A Letter From my Heart Concerning the Church
Have you ever been in a season when life comes full circle, and suddenly decades of wisdom, trials, pain, and joy integrate and make sense? In 2018 the Lord asked Rachel and I to lay everything down to follow Him away from Kansas City. We had no idea it would lead us back to our home state.
In the 25 years between leaving Florida and returning, I have had the privilege of being a husband to Rachel, a father of three sons, a missionary pioneer in an international prayer movement, a Bible school president, a pastor, and an itinerate preacher. I was some of these things in various seasons, but in this season, I strangely feel as if I am all of these and yet none of them.
My life is like yours—full of tension. I have spoken before stadiums of thousands and discipled a few twenty-somethings in my living room. I have been part of strategy meetings with great men and women of God who dared to finish the Great Commission in their lifetime, and I have stood alongside the hospital bed of the sufferer and held their hand, praying and hoping for a last-minute miracle. Both are beautiful in their own way, and both are holy to the God who governs the nations and cares for the one.
Every minister of the gospel feels this same tension. Jesus will not come until the nations are reached, and yet, all is lost if I lose my own soul, my children do not know Him, and I have not lived the gospel at the point where my feet touch the ground the most. The reality of a remnant from every nation, tribe, and tongue worshiping Jesus is right before us, and yet the Lord is highlighting the necessity to build right where we live on the right foundations.

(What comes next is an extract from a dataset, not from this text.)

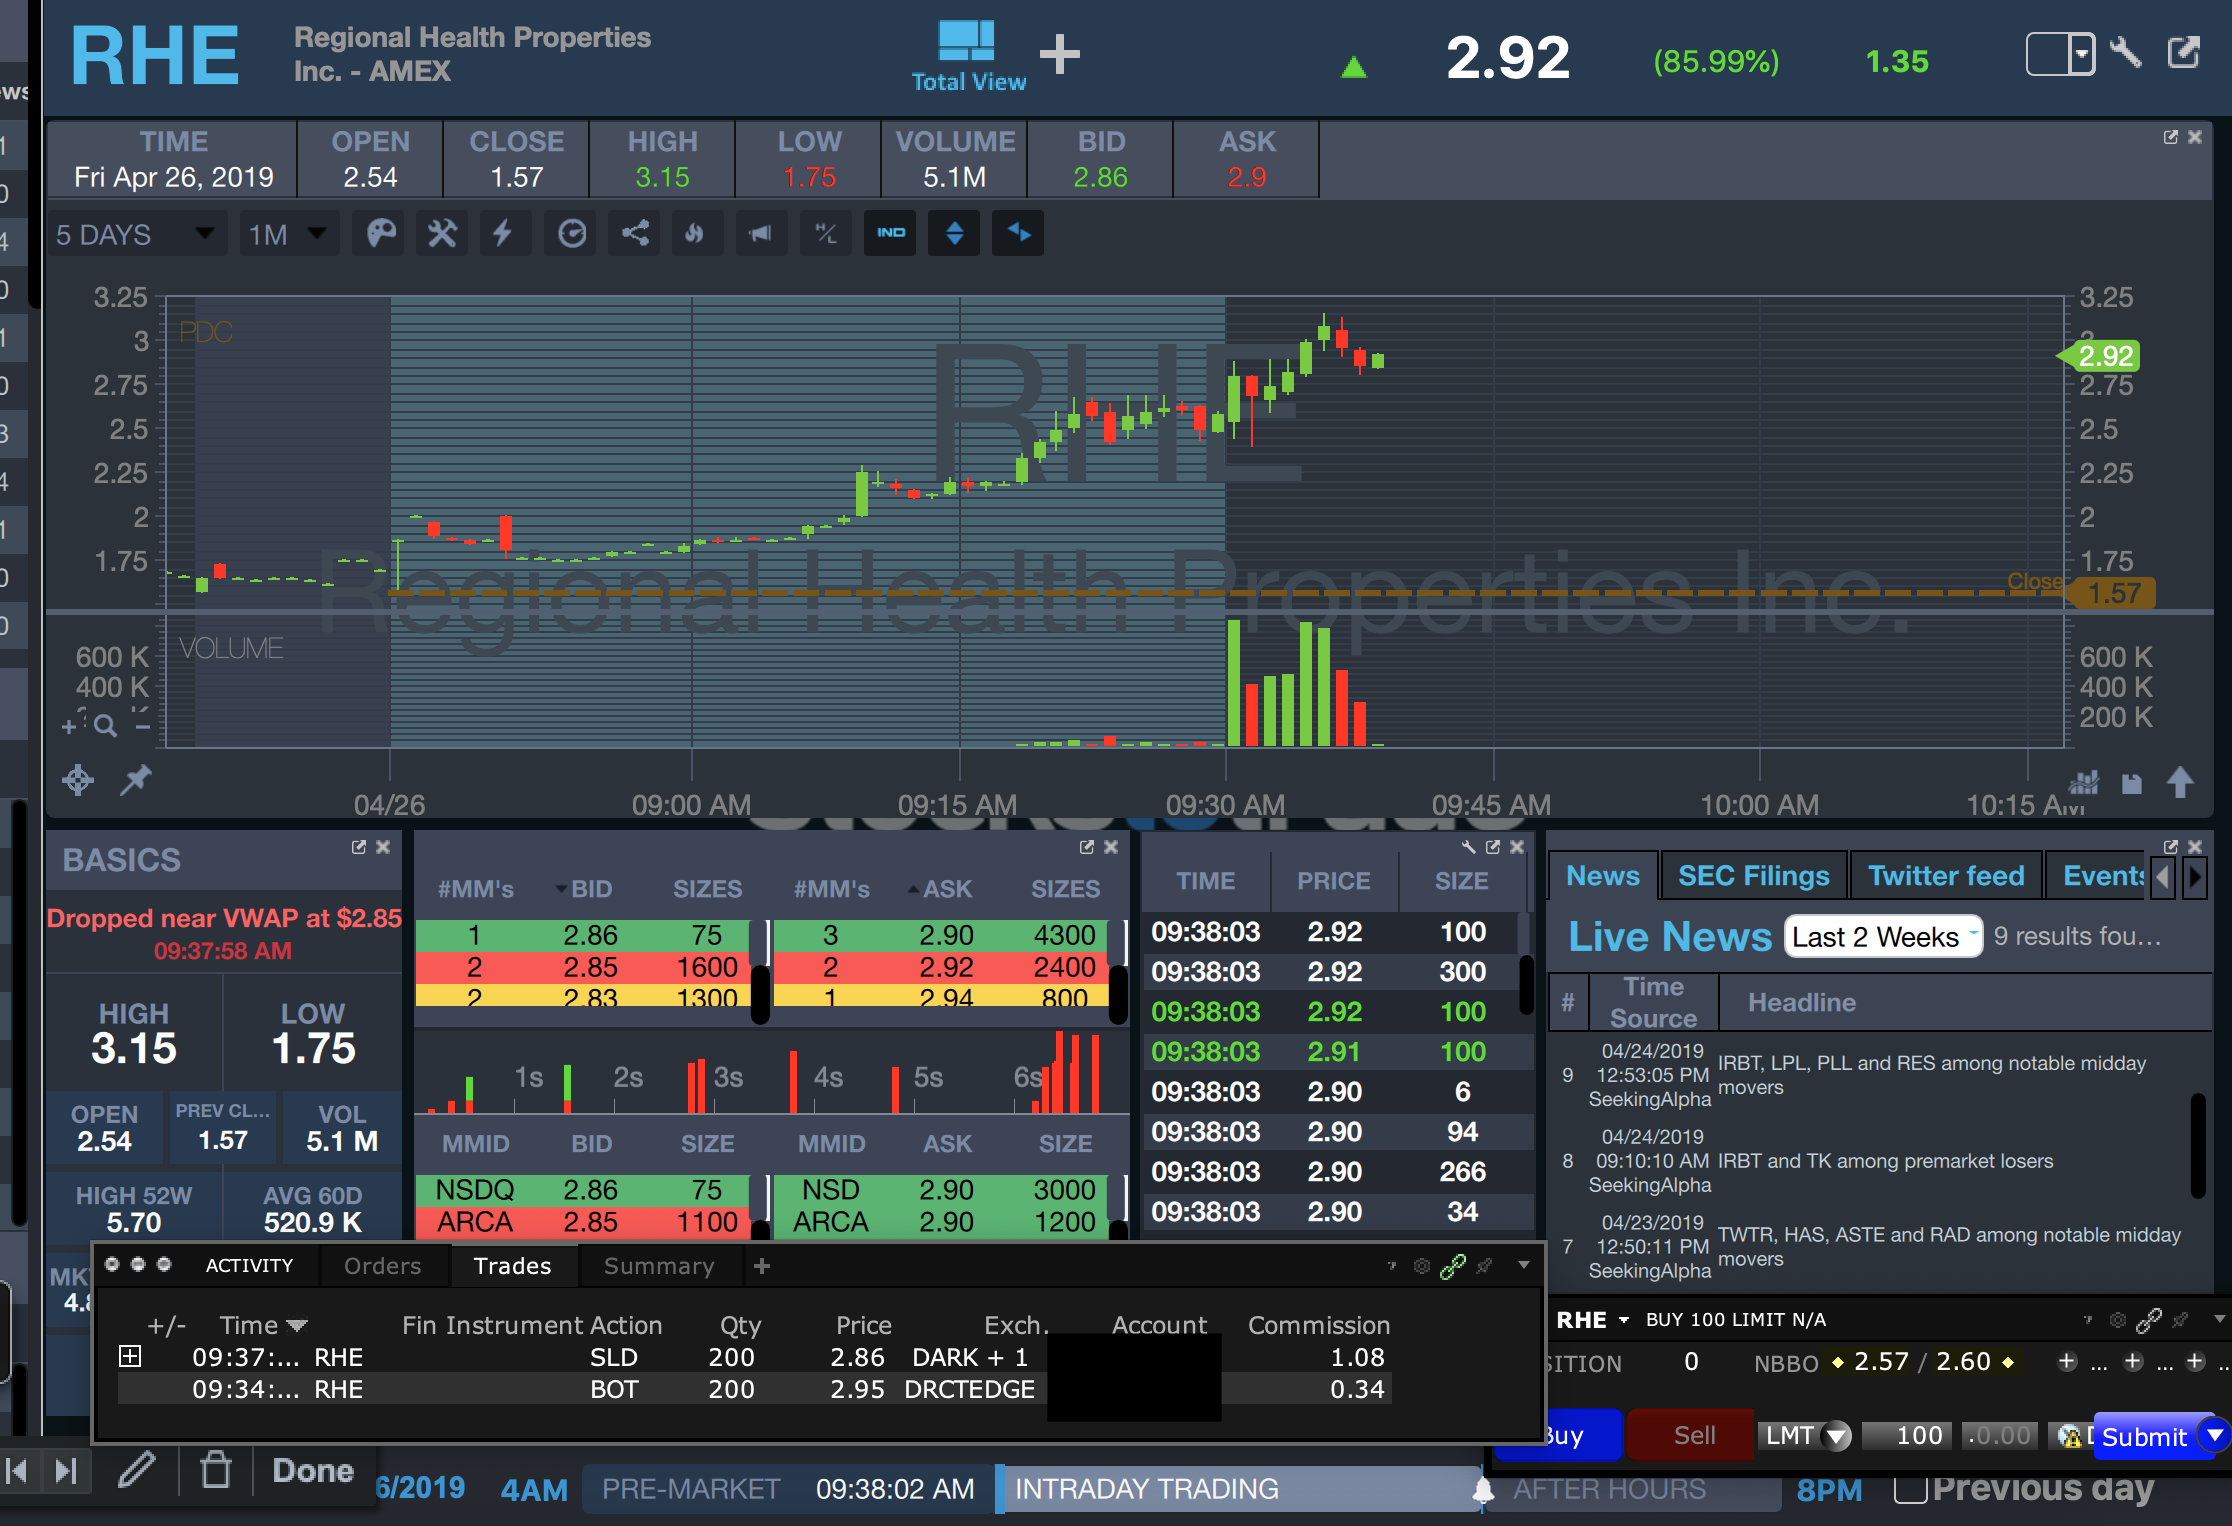Click the flame icon in chart toolbar
This screenshot has height=1526, width=2232.
695,234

I am convinced the Holy Spirit is wanting Kingdom movements and global initiatives birthed from spiritually and emotionally healthy leaders, families, churches, and communities. The larger Excellencies of Christ’s global footprint grows, the more the Spirit desires a deeper and more vibrant expression of His life in me and the people I walk with daily. This is not an option; it is the way of the Kingdom. One cannot give away what one has not personally acquired. Thus, the Spirit is convening God’s servants and inviting us to be more than entrepreneurs, vision casters, and strategists. He wants us to be fathers and mothers who father and mother families, ministries, businesses, communities, and kingdom initiatives.
Jesus said, “I only do and say what the Father is doing and saying.” This is a powerful orienting statement concerning the life and ministry of Jesus. Everything He envisioned and built was through the paradigm of the Father. Cosmic redemption was not a mission or vision. It was a family affair. Redemption, for the Father and Son, is the reconciliation of God’s family.
While church structure in the New Testament is debated, Paul’s paradigm of ministry and leadership is not. Paul states, “You are witnesses, and so is God, how devoutly we behaved toward you believers, encouraging and imploring each one of you as a father would his own children,” (1 Thess. 2:10-11). To Corinth he would declare, “For though you might have ten thousand instructors in Christ, yet you do not have many fathers,” (1 Cor. 4:15).
The Spirit is wooing us out of the previous season of celebrity Christianity where powerful executives and founders build massive religious empires around the cult of personality. He is calling us to embrace the meek and lowly apostolic model of Jesus who, as the Head of all things, lays down His life for God’s people. He does not leave behind a religious superstructure but a life perfectly lived and poured out for the ones He loved. On His last night before the cross, Jesus washed the feet of His followers and called them to do the same.
Paul follows in the way of Jesus. Apostles are first in position but last in privilege (1 Cor. 12:28; 4:9-13). As fathers, they carry the responsibility of leading the saints into maturity by proclaiming the primacy of Christ and modeling His selfless and sacrificial love. I am convinced Excellencies of Christ Ministries can do no less. As the global footprint grows and our resources and training schools start to influence the broader Body of Christ, the local work must be deeply entrenched in authentic Christian living that builds the local expression as a family affair from the hearts of mothers and fathers who lay down their lives for the next generation of fathers and mothers to take their place.
In the nations, I will give myself to pioneering Excellencies of Christ Ministries — a global resource ministry committed to making Jesus known and loved. I will function as a teacher, prophetic preacher, and mentor to leaders. At home I will serve as the Lead Pastor of Open Door Church, committed to building our spiritual family and living New Testament Christianity in the Treasure Coast. Hopefully and prayerfully, in both, I will be seen primarily as a father, and in doing so, I will walk in the way of Jesus and Paul and all the genuine apostolic hearts through the ages who dare to resist the empire and build the Kingdom of the Son of the Father’s love (Col. 1:13).